→ **What is asked**:
- 1) Reproduce word for word the part of the 8250 console locking post that opens with the words containing "- serial8250_do_startup() then" and closes with "- __irq_get_desc_lock() calls lock_acquire()".
- 2) Translate this sentence from the 8250 console locking post into Spanish: "This is seen if CONFIG_PROVE_LOCKING is enabled."
- 3) Resume the 8250 console locking post from its last line and continue it in the same style.

→ **Extract to read**:
▬▬▬▬▬▬▬▬▬▬

Recursive/circular locking in serial8250_console_write/serial8250_do_startup

From: Guenter Roeck
Date: Wed Aug 12 2020 - 11:48:16 EST


Hi,

crbug.com/1114800 reports a hard lockup due to circular locking in the
8250 console driver. This is seen if CONFIG_PROVE_LOCKING is enabled.

Problem is as follows:
- serial8250_do_startup() locks the serial (console) port.
- serial8250_do_startup() then disables interrupts if interrupts are
shared, by calling disable_irq_nosync().
- disable_irq_nosync() calls __irq_get_desc_lock() to lock the interrupt
descriptor.
- __irq_get_desc_lock() calls lock_acquire()
- If CONFIG_PROVE_LOCKING is enabled, validate_chain() and check_noncircular()
are called and identify a potential locking error.
- This locking error is reported via printk, which ultimately calls
serial8250_console_write().
- serial8250_console_write() tries to lock the serial console port.

▬▬▬▬▬▬▬▬▬▬

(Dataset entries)

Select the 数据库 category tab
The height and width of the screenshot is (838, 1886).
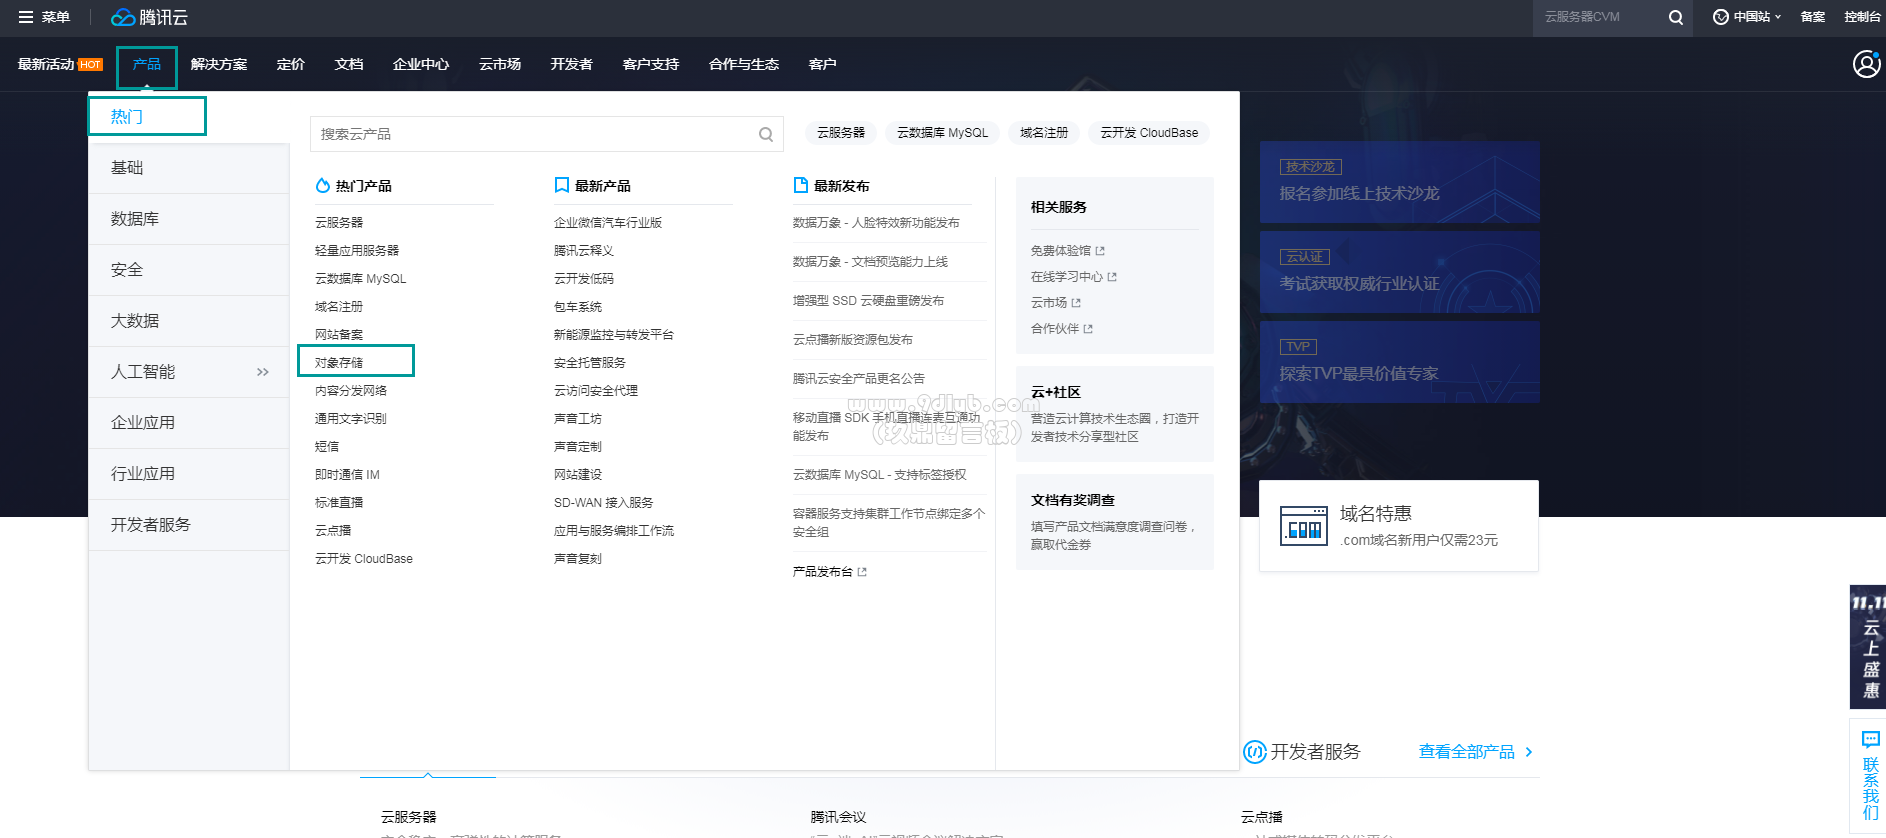tap(135, 219)
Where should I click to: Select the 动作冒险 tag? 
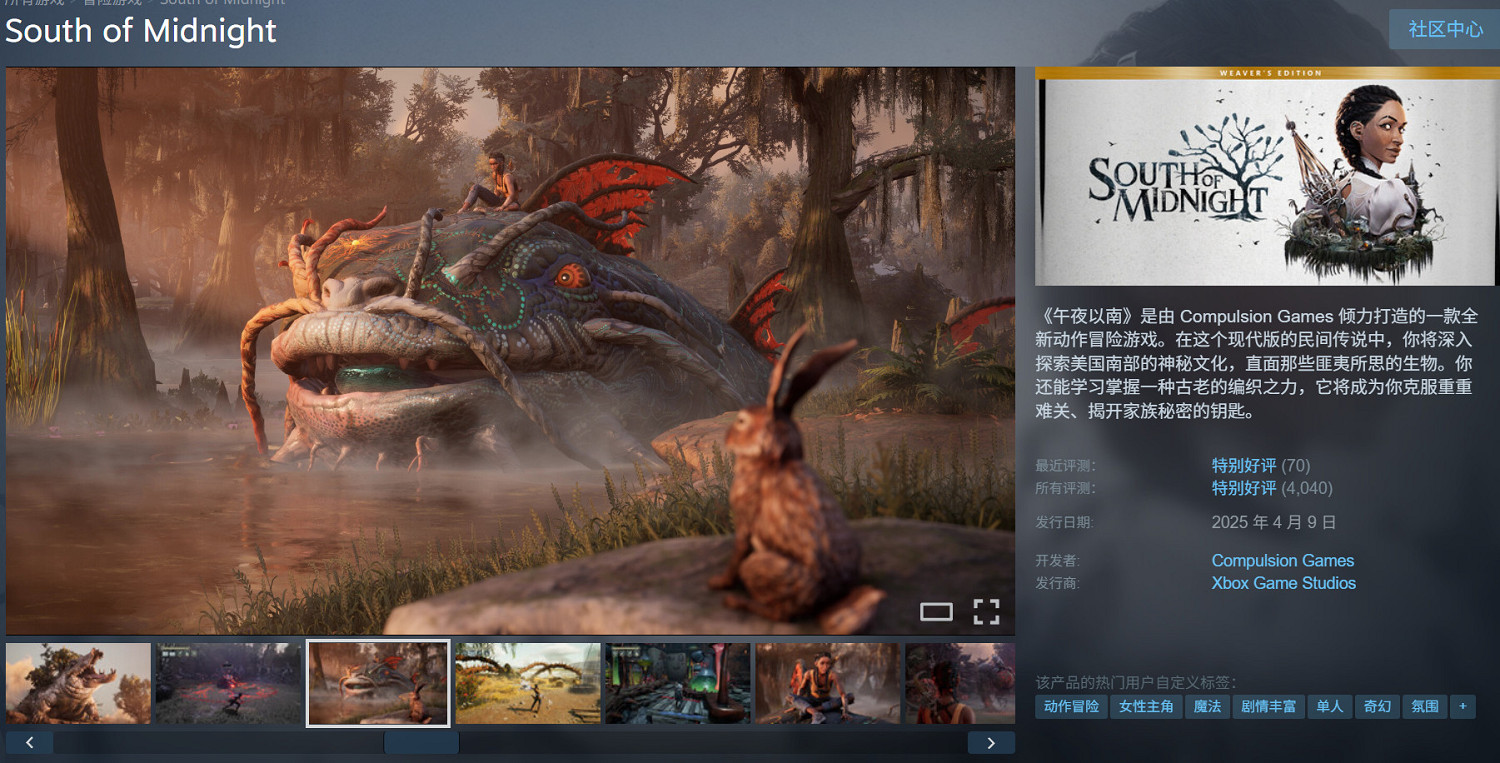point(1070,706)
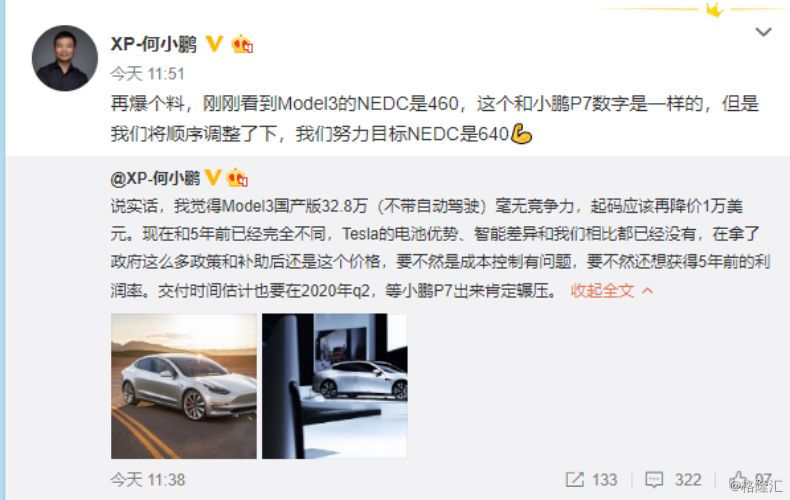Click the 今天 11:38 quoted post timestamp
The height and width of the screenshot is (500, 790).
click(x=148, y=479)
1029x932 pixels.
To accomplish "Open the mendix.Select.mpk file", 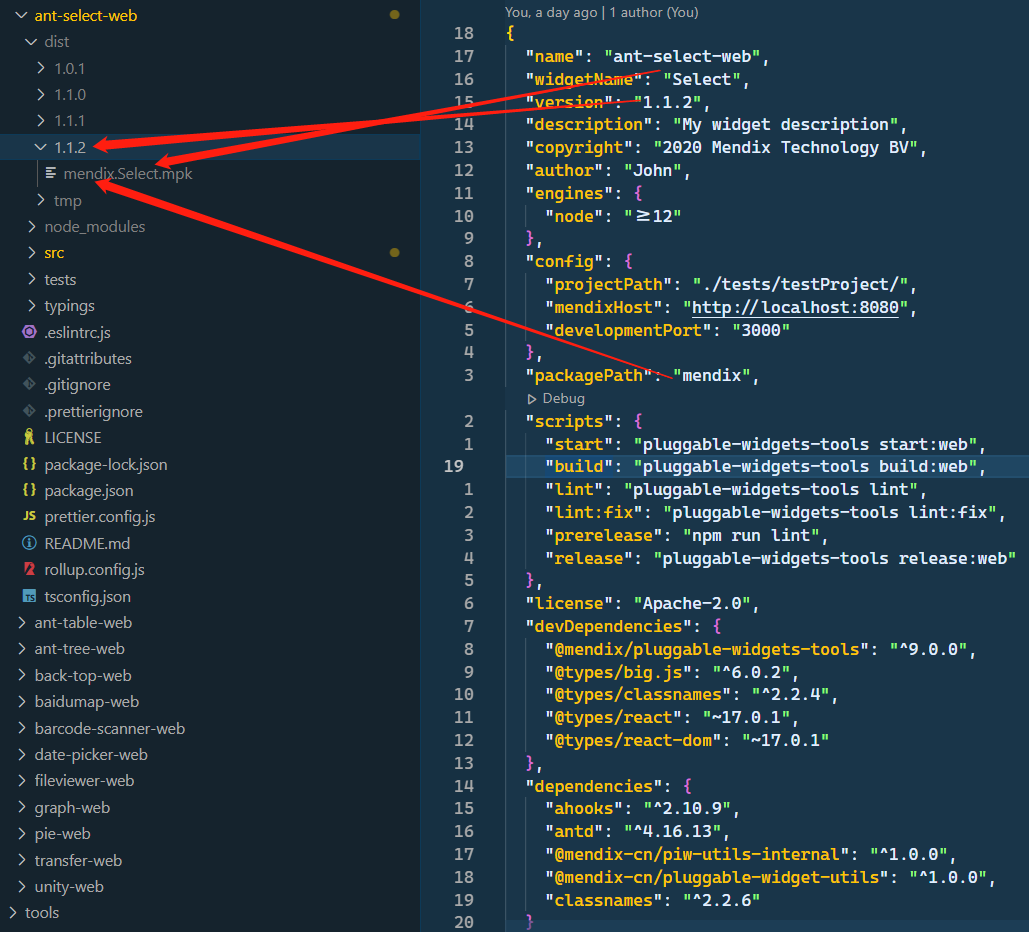I will pyautogui.click(x=127, y=174).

▬▬▬▬▬▬▬▬▬▬

→ **The replies**:
- 1)
- serial8250_do_startup() then disables interrupts if interrupts are
shared, by calling disable_irq_nosync().
- disable_irq_nosync() calls __irq_get_desc_lock() to lock the interrupt
descriptor.
- __irq_get_desc_lock() calls lock_acquire()

- 2) Esto se observa si CONFIG_PROVE_LOCKING está habilitado.

- 3)
Since it is already locked, the system hangs and ultimately reports
a hard lockup.

I understand we'll need to figure out and fix what lockdep complains about,
and I am working on that. However, even if that is fixed, we'll need a
solution for the recursive lock: Fixing the lockdep problem doesn't
guarantee that a similar problem (or some other log message) won't be
detected and reported sometime in the future while serial8250_do_startup()
holds the console port lock.

Ideas, anyone ? Everything I came up with so far seems clumsy and hackish.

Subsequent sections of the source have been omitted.